After a non sophisticated bowl of cereal (Shreddies with too much sugar) and a strong black coffee, I’m up in the Wrap studio situated in a small village called Boars Hill just outside Oxford. I’m looking through emails and catching up on stuff that accumulated over the weekend, as well as planning the week ahead. I get distracted far too easily and keep looking at the pin board that covers the whole wall to my right. We've just tacked up a woodblock poster Anthony Burrill produced for issue seven - it's big and bold.

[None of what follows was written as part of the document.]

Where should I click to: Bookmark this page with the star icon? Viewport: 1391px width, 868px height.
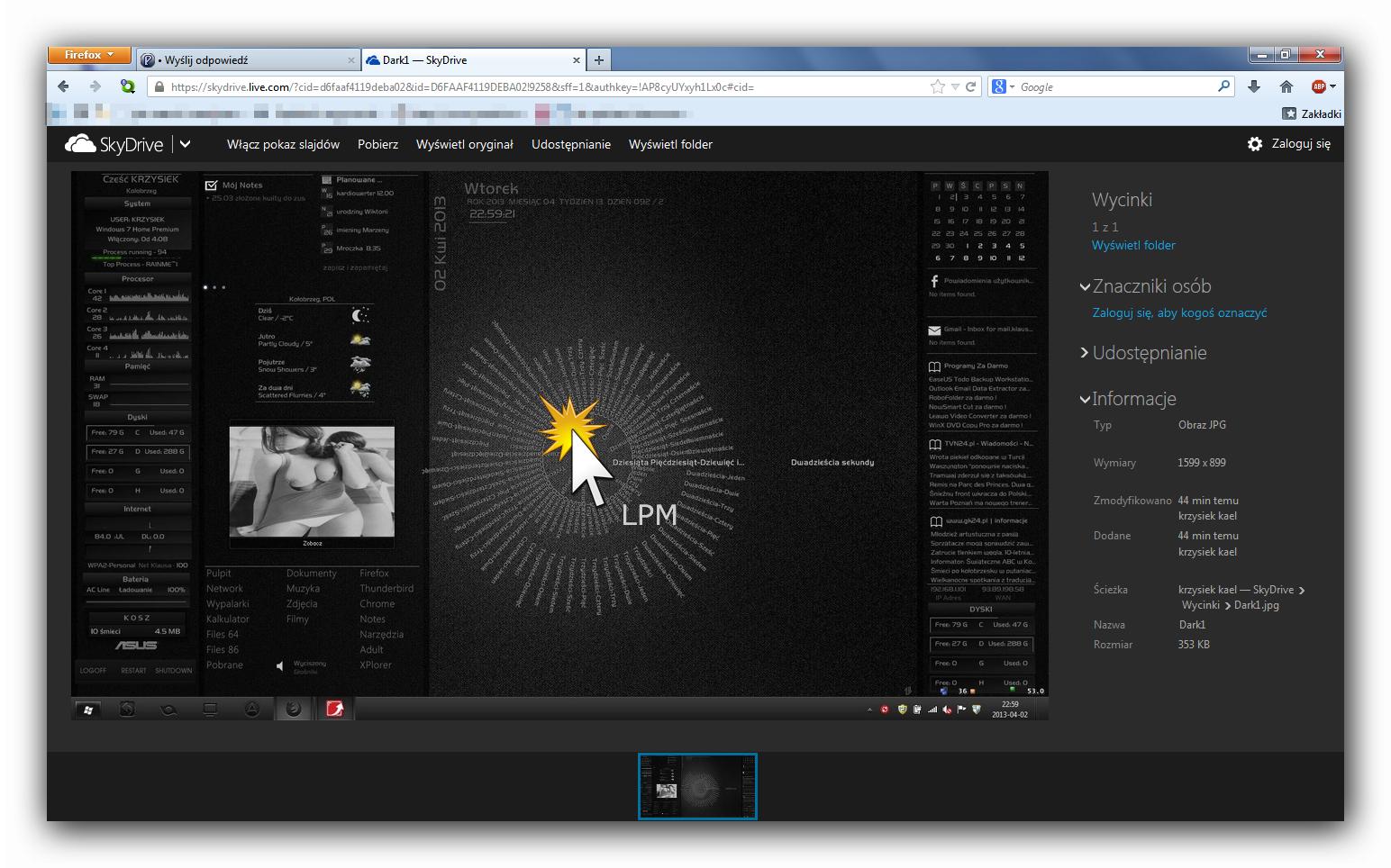pyautogui.click(x=938, y=87)
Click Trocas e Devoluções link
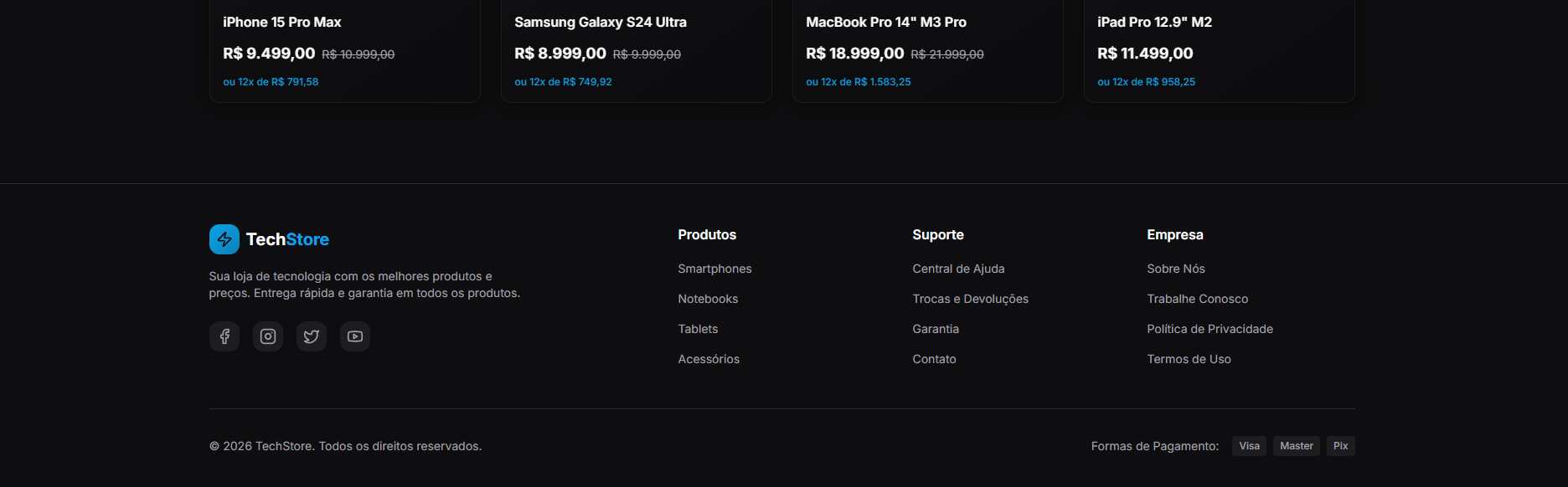This screenshot has height=487, width=1568. tap(970, 299)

What can you see from the window?
The Oxfordshire countryside mainly, broken up by a mix of different types of trees - some are blossoming, some are evergreen and some are still a bit twiggy with not very many leaves. There's also a red kite in the sky riding the currents. Kites around here are like taxis in London. I always see them overhead but I've never witnessed one flying off with rodent style food.

How many emails are waiting in your inbox?
Not too many (I think). We try to keep it down to around 90 emails in the Wrap inbox. I'm not very good at filing things away once they're done with and Polly is definitely more on top of it than I am. We’ve got another inbox though for other stuff that needs some attention... it’s a bit like an overgrown garden that needs cutting back.

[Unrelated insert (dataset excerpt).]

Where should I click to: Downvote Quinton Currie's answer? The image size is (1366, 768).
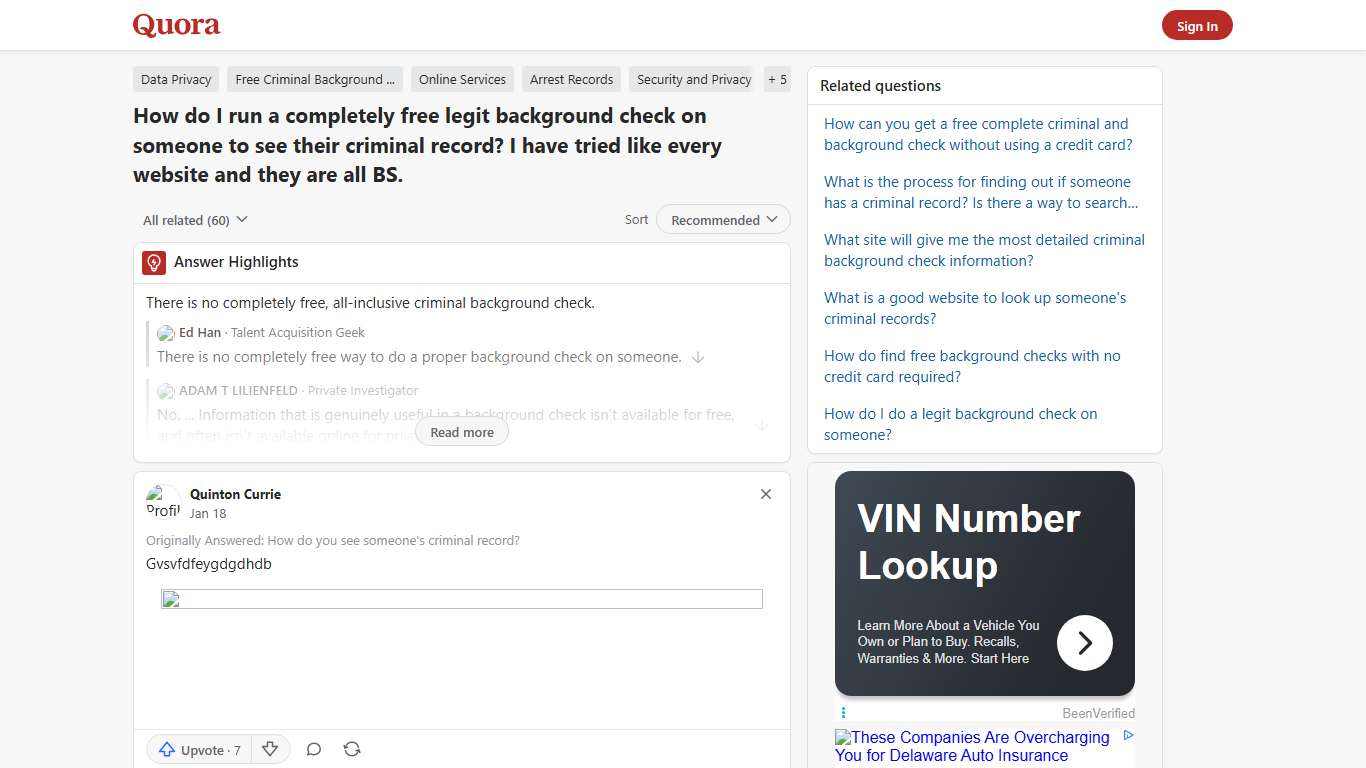(270, 749)
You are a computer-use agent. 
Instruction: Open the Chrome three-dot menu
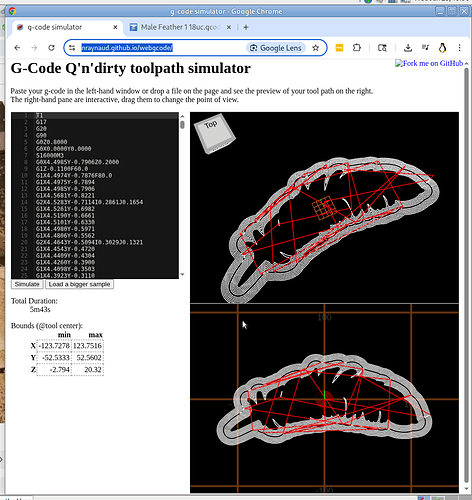(x=459, y=48)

What’s your favourite magazine this morning?
I recently subscribed to Colors magazine and the first issue (No.85) arrived at the weekend so I can't wait to look through it and have a read. I love the juxtaposition of Colors - on one hand there's a very real and raw approach to what they write about and cover, and on the other hand it's a beautiful to look at and brilliantly designed magazine. Good to read and good to look at equals happy me. I love magazines and we keep a big stack of them in the studio but Colors is the only one I read like a book - starting at the beginning and finishing at the end.


What encouraged you to make your magazine more than just a magazine?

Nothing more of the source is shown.